##### PROVIDED TEXT #####

Predictions and Confidence Scores:

Within each grid cell of YOLO’s canvas, a symphony of predictions unfolds. These predictions are YOLO’s way of deciphering the visual cues within its scope. Let’s break down the components of these predictions:

  1. Bounding Box Predictions: YOLO aims to locate objects within each grid cell by predicting bounding box coordinates. These coordinates specify the position of the bounding box’s center (x, y) relative to the grid cell, as well as its width (w) and height (h). These predictions are crucial in defining the precise location of an object.
  2. Class Probabilities: YOLO doesn’t stop at just locating objects; it’s equipped to classify them as well. For each bounding box, YOLO predicts a set of class probabilities. These probabilities represent the likelihood of the object within the bounding box belonging to various predefined classes. In essence, YOLO assigns labels to objects.

Confidence Scores: Gauging Objectness:

To further refine its detections, YOLO introduces the concept of confidence scores. These scores represent the network’s degree of confidence that an object indeed exists within a given bounding box. But how are these scores calculated?

##### SUPPLIED DATA #####

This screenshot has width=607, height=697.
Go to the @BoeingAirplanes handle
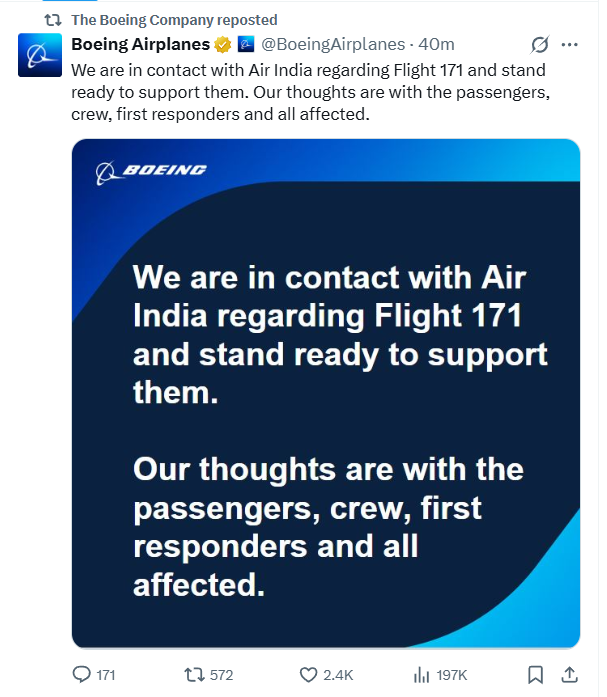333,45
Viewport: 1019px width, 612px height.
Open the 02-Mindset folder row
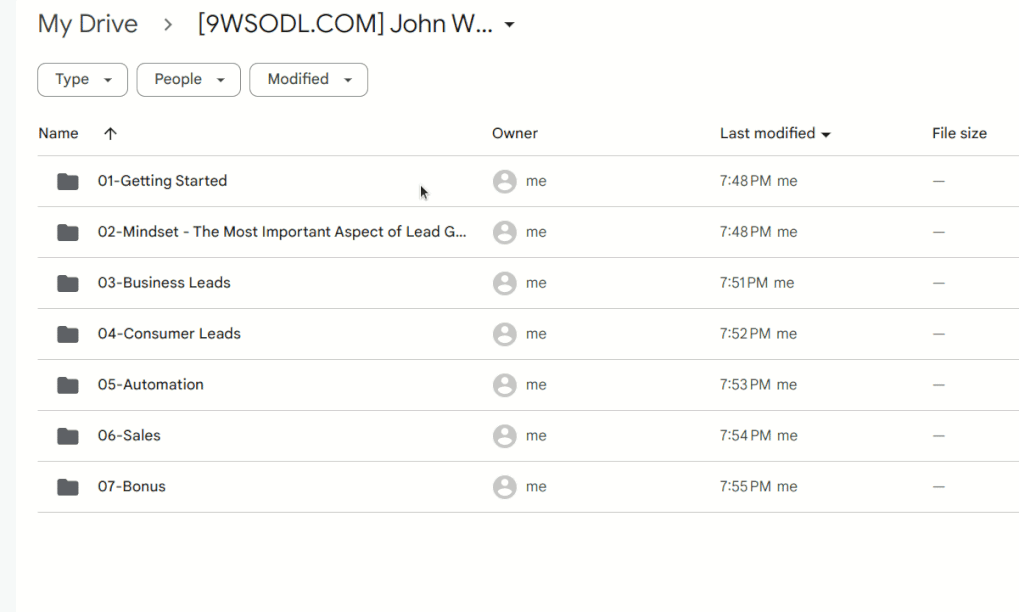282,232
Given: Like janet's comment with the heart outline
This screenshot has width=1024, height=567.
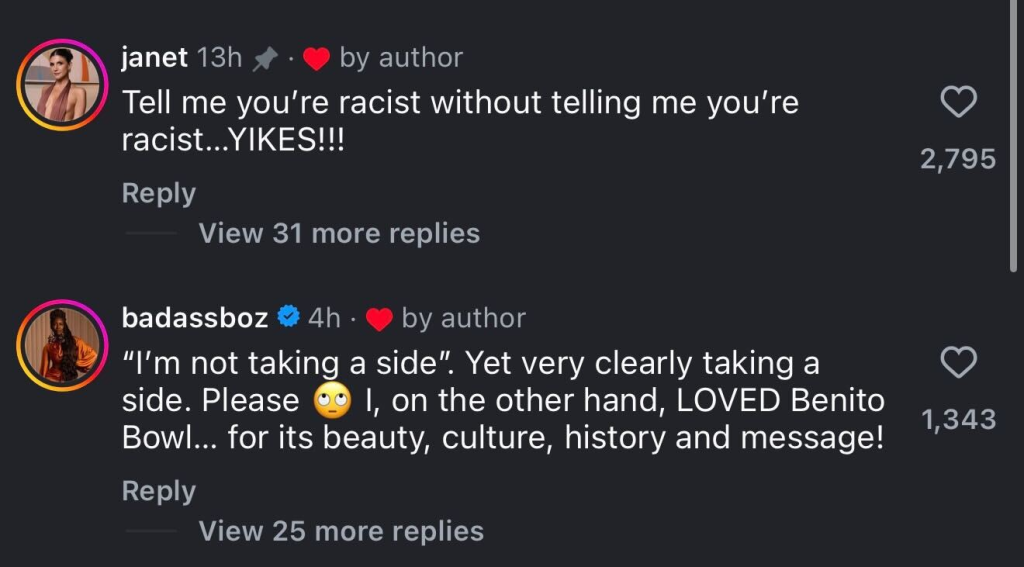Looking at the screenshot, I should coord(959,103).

#####
##### SUPPLIED DATA #####

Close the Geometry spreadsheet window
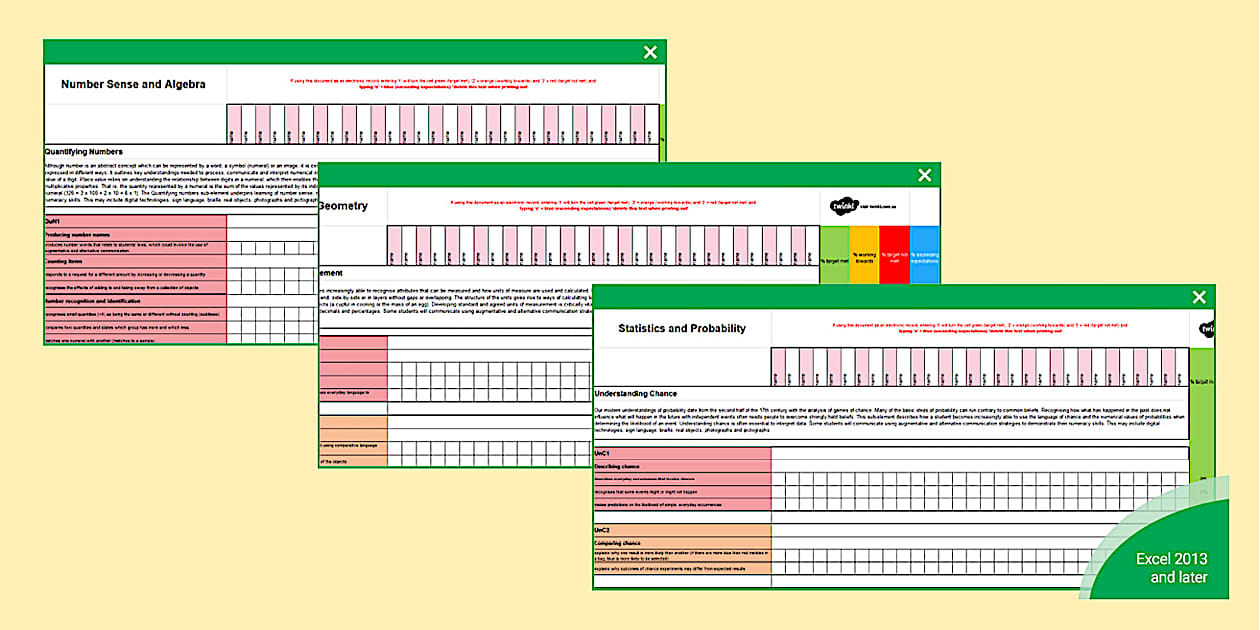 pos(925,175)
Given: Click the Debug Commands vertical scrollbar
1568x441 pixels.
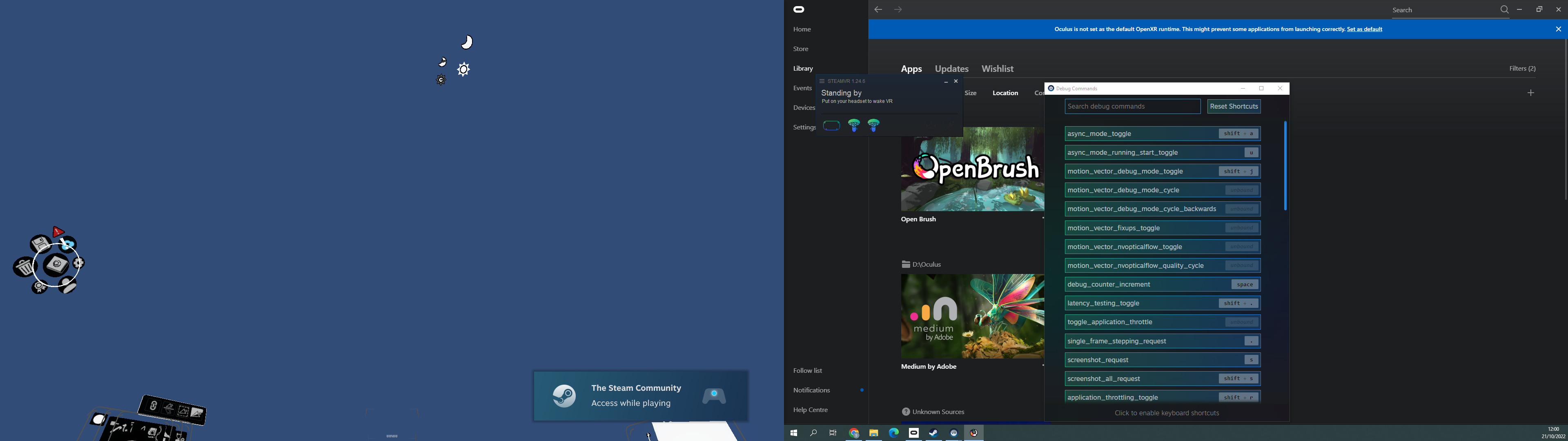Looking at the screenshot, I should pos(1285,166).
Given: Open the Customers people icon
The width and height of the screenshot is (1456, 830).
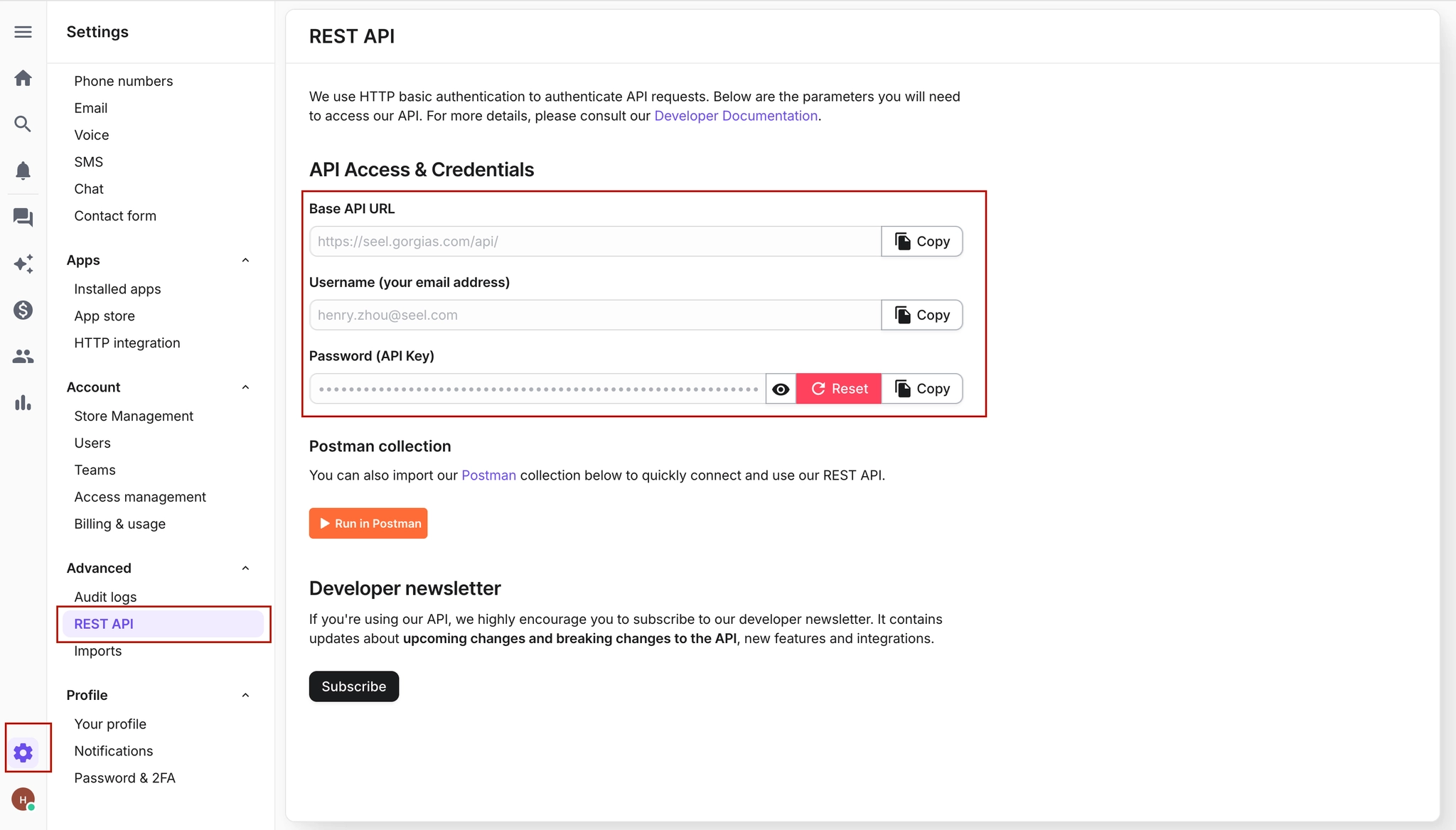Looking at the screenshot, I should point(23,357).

#####

TASKS ::
a - According to the YOLO passage, what do confidence scores represent?
b - Repeat the YOLO passage from "1. Bounding Box" to "labels to objects.", replacing each "objects" with "targets".

RESULTS ::
a - The network's degree of confidence that an object indeed exists within a given bounding box.

b -
1. Bounding Box Predictions: YOLO aims to locate targets within each grid cell by predicting bounding box coordinates. These coordinates specify the position of the bounding box’s center (x, y) relative to the grid cell, as well as its width (w) and height (h). These predictions are crucial in defining the precise location of an object.
  2. Class Probabilities: YOLO doesn’t stop at just locating targets; it’s equipped to classify them as well. For each bounding box, YOLO predicts a set of class probabilities. These probabilities represent the likelihood of the object within the bounding box belonging to various predefined classes. In essence, YOLO assigns labels to targets.